De Vlaamse Ardennen en bossen

Het tweede deel van de wandeling is wel veel aangenamer. Het gaat door het al veel heuvelachtigere Brakel, waardoor de echte passage door de Vlaamse Ardennen begint. Het asfalt wordt ook ingeruild voor velden en vooral voor bospaden, want het ene bos volgt het andere op. Het begint met een korte passage door het Hayesbos, gelegen op de zogenaamde getuigenheuvels in de Vlaamse Ardennen. Dit zijn overblijfselen van zandbanken die hier al enkele miljoenen geleden waren, toen de zee begon langzaam terugtrok.

De bossen daarna zijn ietsje groter en de passages worden ook wat langer. Het volgende, en laatste, dat op het menu staat is het Livierenbos of het Bois de La Louvière. Dat betekent inderdaad dat deze GR, de wandelronde van Vlaanderen, flirt met de taalgrens. Het ligt in de Pays de Collines, de Waalse broer van de Vlaamse Ardennen. De naam geeft al aan dat het vroeger een bos was waar menig wolf te vinden was.

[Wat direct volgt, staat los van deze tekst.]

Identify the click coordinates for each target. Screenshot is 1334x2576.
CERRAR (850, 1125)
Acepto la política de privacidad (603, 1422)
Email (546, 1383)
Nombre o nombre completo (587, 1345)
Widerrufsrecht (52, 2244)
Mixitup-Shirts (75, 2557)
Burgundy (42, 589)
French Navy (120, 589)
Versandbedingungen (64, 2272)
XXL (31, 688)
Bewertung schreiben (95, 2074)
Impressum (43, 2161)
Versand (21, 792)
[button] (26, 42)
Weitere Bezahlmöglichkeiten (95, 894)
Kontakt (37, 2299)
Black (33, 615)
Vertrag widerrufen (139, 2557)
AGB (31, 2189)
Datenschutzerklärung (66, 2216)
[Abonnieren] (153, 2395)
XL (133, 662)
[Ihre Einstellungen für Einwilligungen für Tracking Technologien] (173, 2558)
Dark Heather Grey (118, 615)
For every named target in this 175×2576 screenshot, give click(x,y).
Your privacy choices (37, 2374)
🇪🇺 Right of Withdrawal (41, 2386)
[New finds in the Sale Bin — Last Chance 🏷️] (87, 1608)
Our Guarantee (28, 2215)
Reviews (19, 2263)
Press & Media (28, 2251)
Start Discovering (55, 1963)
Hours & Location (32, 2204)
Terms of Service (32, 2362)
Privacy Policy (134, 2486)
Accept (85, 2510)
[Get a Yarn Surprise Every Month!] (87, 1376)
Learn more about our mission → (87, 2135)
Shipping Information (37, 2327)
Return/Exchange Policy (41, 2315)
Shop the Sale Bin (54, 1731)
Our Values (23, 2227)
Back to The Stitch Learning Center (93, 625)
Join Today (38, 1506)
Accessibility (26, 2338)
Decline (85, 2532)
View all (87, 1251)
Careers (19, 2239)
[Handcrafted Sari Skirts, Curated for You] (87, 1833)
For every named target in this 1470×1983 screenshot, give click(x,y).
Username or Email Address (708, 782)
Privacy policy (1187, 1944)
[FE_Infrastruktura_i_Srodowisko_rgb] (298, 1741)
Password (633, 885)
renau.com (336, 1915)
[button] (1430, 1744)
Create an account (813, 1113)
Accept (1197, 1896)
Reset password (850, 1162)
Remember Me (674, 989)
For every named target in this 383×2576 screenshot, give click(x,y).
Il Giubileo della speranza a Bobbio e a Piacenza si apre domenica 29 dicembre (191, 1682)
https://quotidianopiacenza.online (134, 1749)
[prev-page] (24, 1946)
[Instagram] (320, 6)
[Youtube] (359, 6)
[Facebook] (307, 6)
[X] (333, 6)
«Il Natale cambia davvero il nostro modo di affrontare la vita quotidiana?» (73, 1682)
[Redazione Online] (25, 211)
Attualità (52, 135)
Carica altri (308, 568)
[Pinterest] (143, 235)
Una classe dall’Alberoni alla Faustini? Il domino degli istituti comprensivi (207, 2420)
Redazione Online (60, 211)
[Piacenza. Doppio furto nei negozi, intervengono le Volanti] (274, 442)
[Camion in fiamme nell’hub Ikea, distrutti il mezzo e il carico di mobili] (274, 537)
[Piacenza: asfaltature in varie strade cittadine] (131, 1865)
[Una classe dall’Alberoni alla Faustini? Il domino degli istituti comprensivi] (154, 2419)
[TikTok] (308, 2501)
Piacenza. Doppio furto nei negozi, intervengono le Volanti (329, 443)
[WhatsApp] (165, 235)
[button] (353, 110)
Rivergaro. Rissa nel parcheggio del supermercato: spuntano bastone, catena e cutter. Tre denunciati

Het is een lang bospad, maar kaarsrecht en op de zonnige novemberdag is er heel wat volk op de baan. Aan het einde van het bos vinden we nog een picknickbankje waar we ons te goed doen aan wat appelcake. Daarna wandelen we Flobecq binnen, waar we opgepikt worden. Het was een relatief lange wandeldag op de GR, maar het verschil met de vorige, vooral dankzij de verandering in het landschap, was fijn. Het toont meteen dat deze GR5A een enorm gevarieerde wandelroute is.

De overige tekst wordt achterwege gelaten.